*YOUR GOAL*.
Copy each line below in which the word "target" occurs.

━━━━━ DATA PROVIDED

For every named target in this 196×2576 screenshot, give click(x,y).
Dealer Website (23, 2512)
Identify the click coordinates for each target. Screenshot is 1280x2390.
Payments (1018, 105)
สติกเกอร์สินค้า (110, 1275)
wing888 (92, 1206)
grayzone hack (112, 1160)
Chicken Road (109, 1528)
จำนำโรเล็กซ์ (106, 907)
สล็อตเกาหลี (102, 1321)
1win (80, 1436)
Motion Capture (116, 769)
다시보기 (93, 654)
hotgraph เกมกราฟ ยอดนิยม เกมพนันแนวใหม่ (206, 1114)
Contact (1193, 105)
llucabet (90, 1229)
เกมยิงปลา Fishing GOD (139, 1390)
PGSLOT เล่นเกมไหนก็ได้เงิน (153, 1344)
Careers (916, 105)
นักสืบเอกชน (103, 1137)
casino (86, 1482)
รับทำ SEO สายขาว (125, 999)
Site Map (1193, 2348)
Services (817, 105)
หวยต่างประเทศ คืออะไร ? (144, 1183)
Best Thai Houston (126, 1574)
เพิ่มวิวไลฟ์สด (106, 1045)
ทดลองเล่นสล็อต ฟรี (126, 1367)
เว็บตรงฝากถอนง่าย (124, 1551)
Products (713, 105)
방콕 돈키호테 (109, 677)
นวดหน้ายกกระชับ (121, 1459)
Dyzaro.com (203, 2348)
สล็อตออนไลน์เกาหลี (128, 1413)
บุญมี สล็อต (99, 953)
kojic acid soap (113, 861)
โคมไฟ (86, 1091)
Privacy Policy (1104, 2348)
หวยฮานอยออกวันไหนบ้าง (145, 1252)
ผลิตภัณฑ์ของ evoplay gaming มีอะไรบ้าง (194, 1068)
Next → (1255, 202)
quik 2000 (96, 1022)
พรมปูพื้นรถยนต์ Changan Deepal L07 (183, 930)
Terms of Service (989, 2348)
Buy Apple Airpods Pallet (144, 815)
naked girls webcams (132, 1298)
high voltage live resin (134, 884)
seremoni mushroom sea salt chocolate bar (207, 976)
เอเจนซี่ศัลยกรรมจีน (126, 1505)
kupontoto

━━━━━━━━━━

*RESULT OF THE TASK*.
For every named target in this 196×2576 screenshot, give click(x,y).
Identify the click coordinates for each target. Screenshot is 1280x2390.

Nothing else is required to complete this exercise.